EXERCISE INSTRUCTIONS =>
A) In the film descriptions, why did the Asurini old men decide to record the initiation of a xaman? Answer in one to three sentences.
B) According to the film descriptions, where is Mickey Yates serving her sentence?
::: QUOTED PASSAGE :::
Morayngava: the “design of things.” Yngiru: the box of the spirits, the films, just like xaman dreams. This is how the Asurini define video, which has just arrived in their village. After discovering that it is possible to store their images, the old men lament that they never stored images of their ancestors and decided to register the initiation of a xaman, a tradition threatened by new times.
In this classic personal elegy, Kubota mourns her father's death and recounts the last days of his life. Reflecting on Kubota's use of the video medium, the television emerges as the link between Kubota and her father, with the melodramatic crooning of Japanese pop singers providing a backdrop for Kubota's real-life tragedy.
My Mother’s Place is an experimental documentary focusing on the artist’s mother, a third-generation Chinese-Trinidadian who at 80 still has vivid memories of a history lost or quickly disappearing. She conveys these with a storytelling style and a frankness that is distinctly West Indian. A tape about memory, oral history, and autobiography, My Mother’s Place interweaves interviews, personal narrative, home movies, and verité footage of the Caribbean to explore the formation of race, class, and gender under colonialism.
NOMADS at the 25 DOOR is presented in three chapters and based around a series of interviews between Finley and Mickey Yates, a 22-year-old woman serving a double life sentence in the Nevada Women’s Correctional Institution for the murder of her mother. Interweaving interview excerpts with footage of the upheaval in Eastern Europe, the tape explores the memory’s construction of an ephemeral homeland when a concrete one is lost, stolen or left behind.
Oued Nefifik: A Foreign Movie is an experimental narrative that incorporates an actual political situation. The film was shot in the immediate aftermath of violent repression following food riots in Casablanca, June 1981. It characterizes the experience of a political event for people outside of it. The point of view is that of an absurd and sympathetic character based on Jacques Tati’s Mr Hulot, who is distanced from the post-colonial milieu in which he finds himself.
This video proposes an ironic metaphor to grasp the follies of U.S. government action and inaction in Central America. The process of learning U.S. policy is similar to the process of a young child acquiring the principles of language. These dual senses of literacy operate on several levels, situating a child’s consciousness within the contradictions of history comments on the illusory innocence of childhood, and the unexamined, but real, guilt of the U.S. government, its supporters and clients.
An experimental video about immigration. Looking at the potato (which was first cultivated in Peru) Papapapá paints a picture of a vegetable that has traveled and been transformed—following the migrating potato North where it becomes the potato chip, the couch potato, and the french fry. Papapapá simultaneously follows another Peruvian in motion, the artist’s father, Augusto Rivera. The stories of the two immigrants, the potato and Papa Rivera, converge as Augusto becomes a Peruvian couch potato, sitting on an American sofa, eating potato chips and watching Spanish language television.
::: MATERIAL :::
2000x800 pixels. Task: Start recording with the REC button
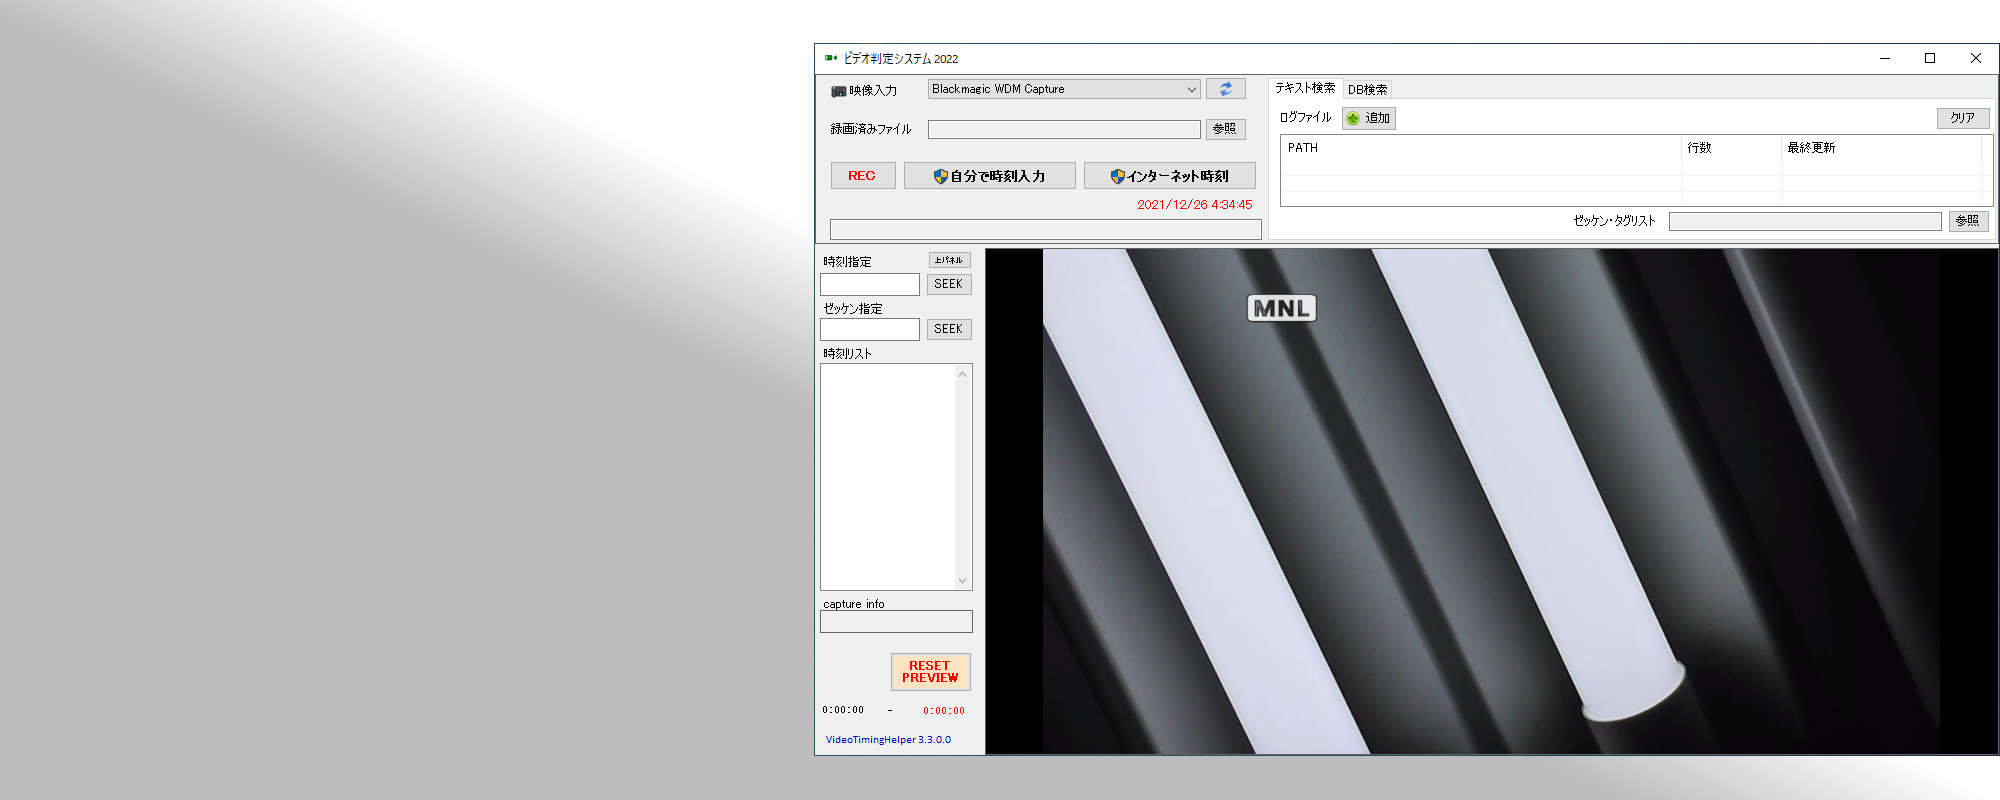tap(862, 176)
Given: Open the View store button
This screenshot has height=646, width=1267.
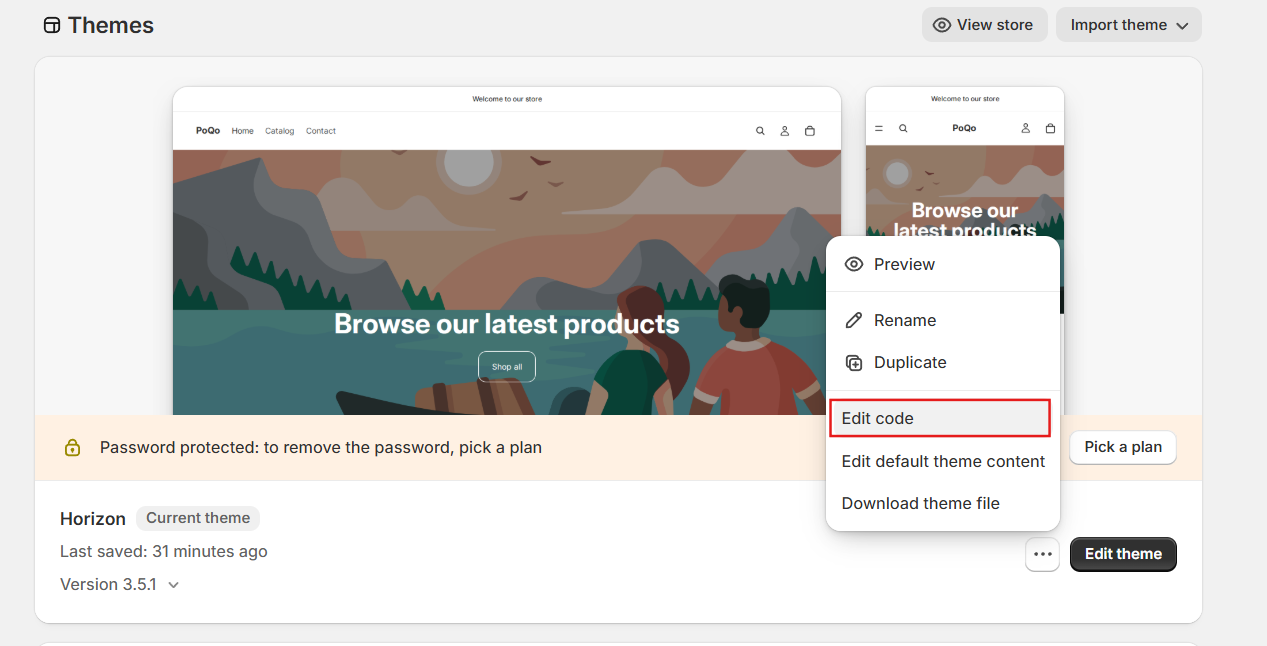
:::
ANSWER SET =>
A) After learning that video could store their images, they regretted never having stored images of their ancestors. They chose the xaman's initiation because that tradition is threatened by new times.

B) The Nevada Women's Correctional Institution.